CONSIGNE >>
Selon l'extrait sur la maison des Pénitentes d'Angers, qui fut la première supérieure de la communauté ?

EXTRAIT DU TEXTE >>

------------------------------

Séparation de corps entre Sulpice Goussé et Andrée Caillard, Laval, 1671

avec sentence condamnant l’épouse à la maison des Pénitentes à Angers (AD49 série 5E5)

La maison des Pénitentes, située à Angers, était un établissement destiné à recueillir des femmes et filles vivant dans le désordre. Elle fut autorisée par lettres patentes de mars 1642 et par la ville le 3 juillet 1643. Des règlements furent donnés par l’évêque de Rueil, d’abondantes aumônes par Henri Arnauld, qui de plus parvint à installer la communauté, dont la permière supérieure fut Marguerite Deshayes, dans un riche hôtel dépendant de l’abbaye Saint Nicolas. On le voit aujourd’hui par le percement du boulevard Descazeaux. C’est la maison de la Voüte, qui servait de refuge en temps de guerre aux moines de Saint Nicolas. Jean de Charnacé, abbé contesté, s’y retira et y mourut en 1539. Occupée successivement par le duc de Mercoeur, Palamède de la Grandière, Mme de Millepied, le célèbre sculpteur Biardeau, elle se compose de 2 corps de logis distincts, dont un, à droite, du 15e siècle, percé sur sa façade d’une triple baie superposée, formant la porte, la fenêtre, le grenier. (C. Port, Dict. du Maine et Loire)


La maison des Pénitentes (selon Dict. Maine et Loire de Célestin Port)

------------------------------

ENTRÉES EXTRAITES >>
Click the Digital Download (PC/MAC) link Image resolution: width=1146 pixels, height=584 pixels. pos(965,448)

------------------------------

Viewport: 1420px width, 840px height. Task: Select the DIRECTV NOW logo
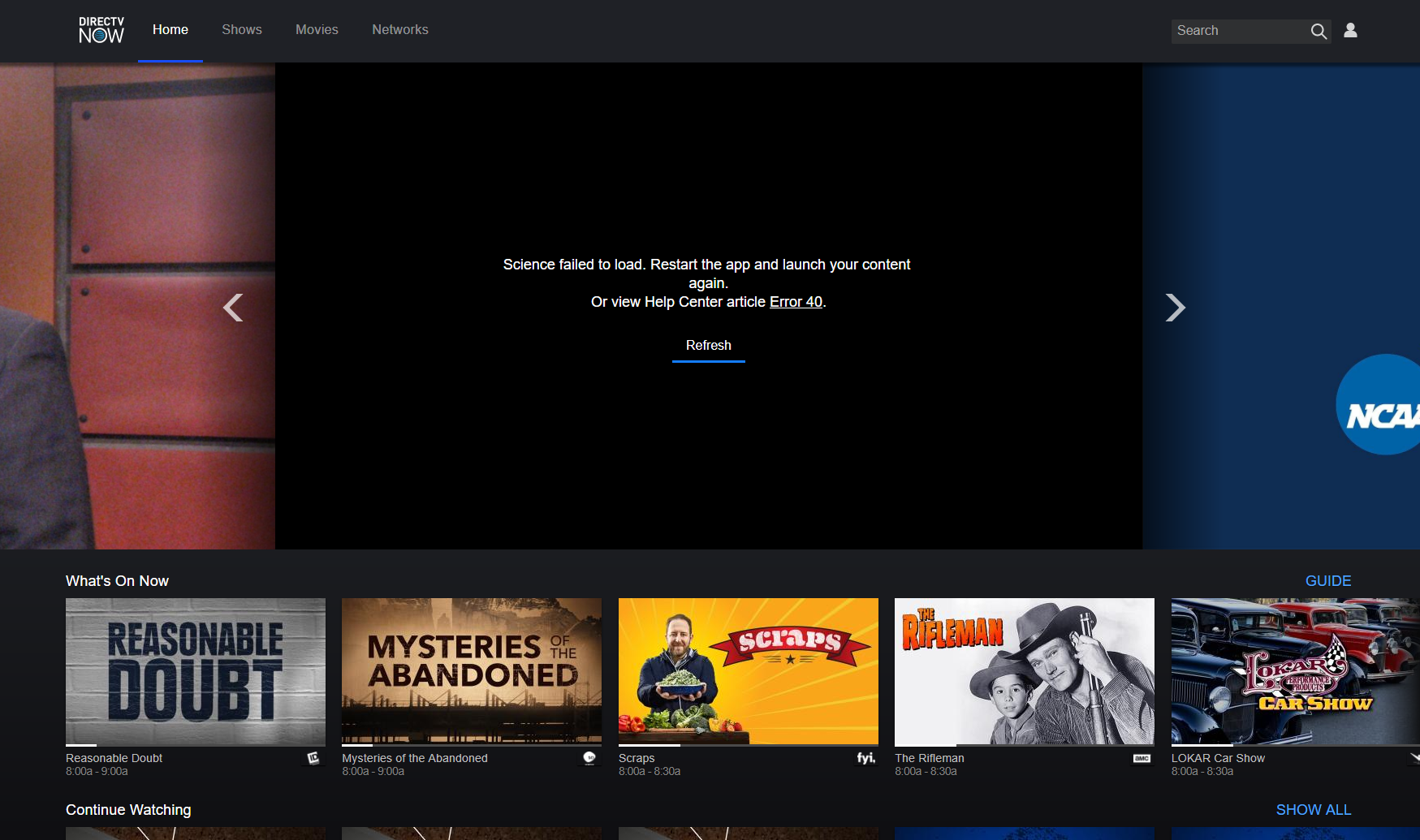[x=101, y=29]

------------------------------

RÉPONSE >>
Marguerite Deshayes.